À force de se réunir, tous ces comités sont devenus de vrais collectifs. Par exemple si quelqu’un parle trop longtemps, ou d’aspects trop personnels, les autres savent le lui faire sentir. Il n’y a pas vraiment de travail d’animation de la part des libraires. En revanche cela demande une grande écoute. 

Ces comités sont vraiment un des points forts de l’Embarcadère. D’ailleurs, en 2022, nous avons reçu le grand prix « Livres Hebdo des librairies », la presse professionnelle des libraires et des bibliothécaires, précisément pour nos comités de lecture. Ce n’est pas rien. 

Quand nous avons créé la librairie, nous avions envie de permettre aux habitants de fréquenter une librairie indépendante. C’est important pour une ville, surtout quand le livre peine à diffuser dans les écoles, les collèges ou les maisons de quartier, quand les budgets pour le livre sont très serrés. Moi, j’arrivais des Vosges. Heureusement, Sarah était nazairienne. Elle est toujours très investie dans la vie associative. Nous avons travaillé de manière à tisser des partenariats sur le territoire, notamment avec les bibliothèques des grands CE, comme Airbus, les Chantiers Navals ou Man-Diesel. Chez ce dernier, le poste de bibliothécaire a disparu. Heureusement, quelques bénévoles continuent à s’en occuper. Le CE d’Airbus n’a pas de politique propre pour choisir ses livres. C’est nous qui leur faisons des propositions. Ce sont surtout des romans policiers, des livres grand public et des guides de voyage. Il faut dire que le CE d’Airbus propose aussi des voyages à l’étranger. Aux Chantiers navals c’est différent, ce sont eux qui choisissent les livres qu’ils me commandent pour leur bibliothèque1. J’ai un lien plus fort avec eux qu’avec les autres CE. Pour le cadeau de Noël aux enfants des salariés, ils ont gardé une option militante : offrir des livres et les commander à une librairie indépendante. Je vais donc tous les ans, en mars, présenter trois ou quatre livres par tranche d’âge devant les salariés de la commission famille du CE. Je peux ainsi infuser des choses à ma manière. Par exemple, dans la sélection que je leur présente cette année, j’ai un livre d’une toute petite maison nantaise (« Six citrons acides »). S’ils en achètent vingt ou vingt-cinq pour les enfants des salariés, je trouve que je suis dans mon rôle de passeuse au sein de la ville. C’est aussi un moyen pour toucher les publics ouvriers qui viennent peu chez nous. Depuis deux ans, le CE des Chantiers propose aussi une carte cadeau valable à la librairie. Cette année, près de trois-cents salariés ont choisi la carte cadeau pour le Noël de leurs enfants. Cela fait venir à la librairie un public différent, peu habitué. 
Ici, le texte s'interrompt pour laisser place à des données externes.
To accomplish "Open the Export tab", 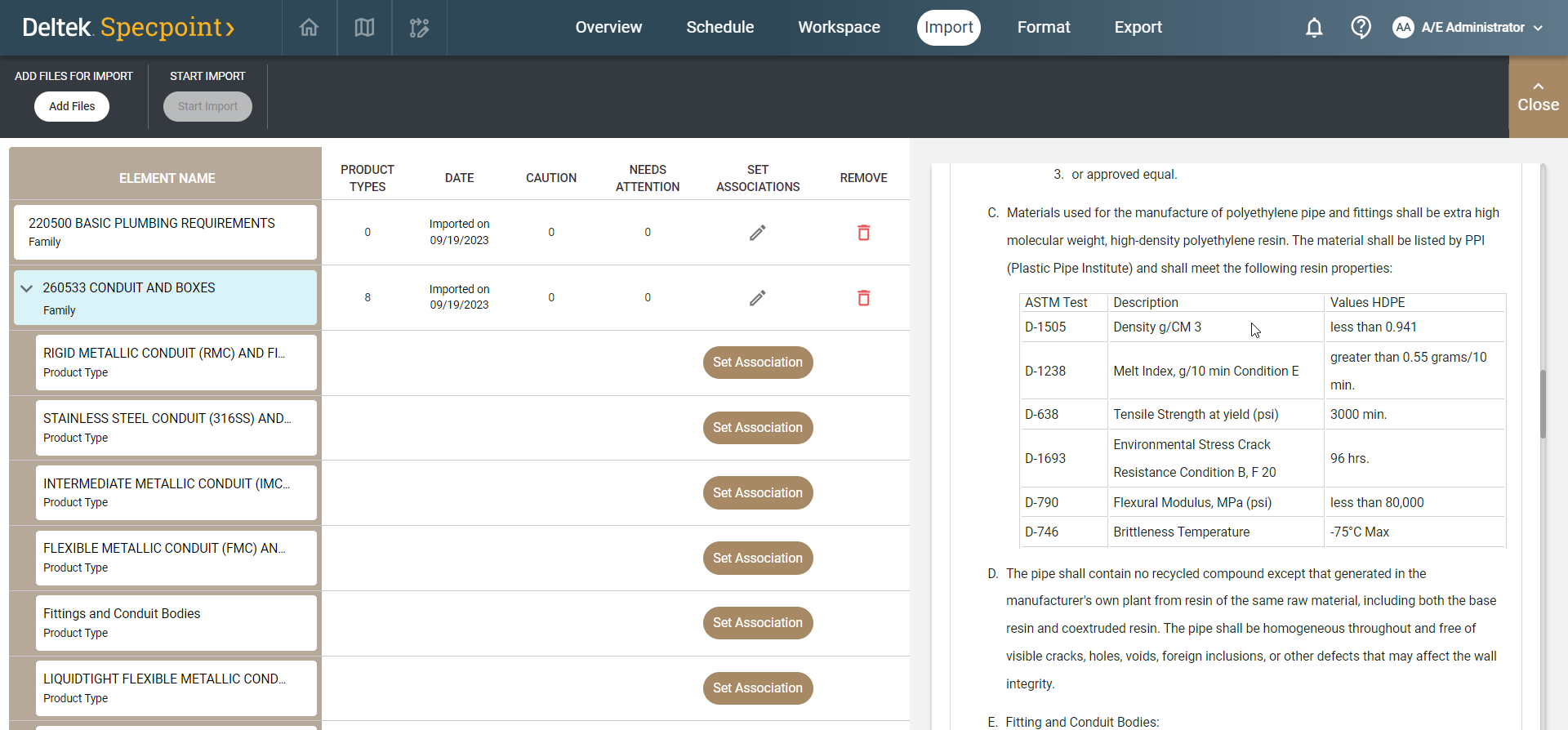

 » Nous venons d’être intégrées au réseau des « librairies sorcières », spécialisées en littérature jeunesse »

Après nous, trois autres librairies se sont installées à Saint-Nazaire. L’offre s’étoffe, c’est une bonne nouvelle même si cela nous fait concurrence. Nous venons d’être intégrées au réseau des « librairies sorcières » spécialisées en littérature jeunesse. C’est important pour marquer cette identité auprès de notre public et des professionnels avec qui on travaille. Pour moi, le choix des livres que nous proposons est une responsabilité. Il y a des livres que j’ai envie de défendre personnellement, des valeurs qui me tiennent à cœur ou des thèmes porteurs comme l’écologie ou le féminisme qui représentent une bonne part du rayon essais. Il me semble que la culture ouvrière est présente en transversal, dans tous nos rayons. Je suis trop jeune pour avoir connu cet aspect de l’histoire de Saint-Nazaire. Nous avons pu être appelées pour des initiatives autour du passé ouvrier de Saint-Nazaire, mais pas récemment. Nous sommes plutôt sollicitées sur des choses du présent comme l’événement que nous préparons autour de l’histoire des gilets jaunes : une exposition de photos sur ce qu’a été ce mouvement et ce qu’il a changé dans la société, à l’initiative de l’association « Les Ami.e.s de May ».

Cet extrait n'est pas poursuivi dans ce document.